The World Through the Eyes of a UMD Benefactor

Clarice Smith’s Paintings Go on Display at Her Namesake Building

By Sala Levin ’10

three paintings hang on wall as woman works in gallery

Six paintings by Clarice Smith were installed yesterday in her namesake building, The Clarice Smith Performing Arts Center. The exhibition honors the artistic side of the late philanthropist, who, along with her family, generously supported UMD.

Photo by Eric Kruszewski

The philanthropic legacy of the Smith family is visible across the University of Maryland campus, from the Robert H. Smith School of Business to the Clarice Smith Performing Arts Center. Now, Terps can get a glimpse of a different Smith family heritage: Clarice Smith’s artistic one.

Six of her paintings went on display yesterday in her namesake building. The temporary exhibition coincides with a tribute concert later this month to honor the impact the Smiths have made on the university—which also includes professorships, scholarships, and support for research and programs. The paintings give visitors a more intimate view of her life and interests outside of philanthropy.

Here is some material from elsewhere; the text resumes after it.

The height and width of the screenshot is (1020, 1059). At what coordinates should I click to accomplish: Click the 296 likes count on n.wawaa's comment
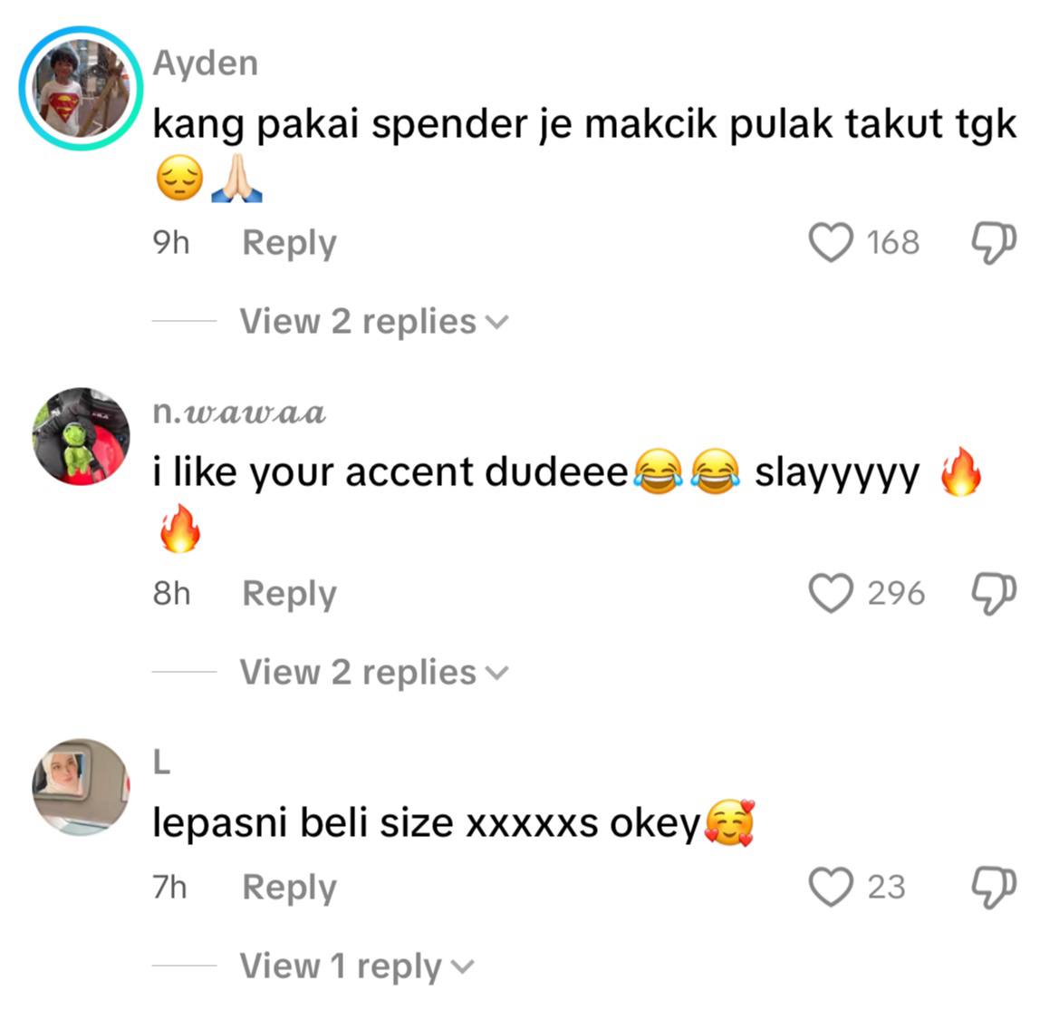coord(896,593)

“My mother always said that she painted what she knew,” said Smith’s son, David Bruce Smith. “I think if you look at her work, you get a sense of who she was. She liked flowers, she liked horses, she loved us, she liked beauty, and she was a real lady.”

Smith, who died in 2021, nurtured an artistic streak since childhood, according to her son. The daughter of parents who loved to entertain, young Clarice often grew bored of grown-up talk and amused herself by cutting paper dolls out of construction paper. At elementary school in Washington, D.C., the principal took note of Clarice’s talent and would frequently enlist her to add artistic flourishes to bulletin boards or classroom walls.

As an adult, Clarice began to pursue an artistic career in earnest after her three children were in high school. Smith, who had started her undergraduate studies at UMD, went on to earn bachelor’s and master’s degrees in fine arts from The George Washington University. There, professors Frank Wright and William Woodword “taught her about mood, composition and color, and she learned from those classes how to really mix colors and use them to her advantage artistically,” said David.

Soon, she blossomed, eventually showing her work at galleries in New York City, London, Paris and Jerusalem. An admirer of the Impressionistic portraitists John Singer Sargent and James Abbott McNeill Whistler, Smith was interested in “trying to capture the essence of life rather than life in its exactitude,” said Taras W. Matla, director of the UMD Art Gallery, who co-curated the installation with Ph.D. candidate Melanie Woody Nguyen.

Clarice’s work returned often to her beloved subjects: vases of flowers, the canals of Venice, horses resting in stables or in a blaze of motion during a race. But her favorite subject of all? “My father,” said David Bruce Smith.